## Directions for this task
Restate all the data word for word, leaving nothing out.

========

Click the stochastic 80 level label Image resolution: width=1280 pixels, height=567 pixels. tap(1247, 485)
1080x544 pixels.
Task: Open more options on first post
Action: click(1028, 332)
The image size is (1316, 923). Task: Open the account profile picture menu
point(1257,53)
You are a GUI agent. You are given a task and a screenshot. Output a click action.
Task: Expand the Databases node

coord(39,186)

========

## Answer to this problem
Click the stochastic 80 level label Image resolution: width=1280 pixels, height=567 pixels. tap(1247, 485)
1080x544 pixels.
Task: Open more options on first post
Action: click(1028, 332)
The image size is (1316, 923). Task: Open the account profile picture menu
point(1257,53)
You are a GUI agent. You are given a task and a screenshot. Output a click action.
Task: Expand the Databases node

coord(39,186)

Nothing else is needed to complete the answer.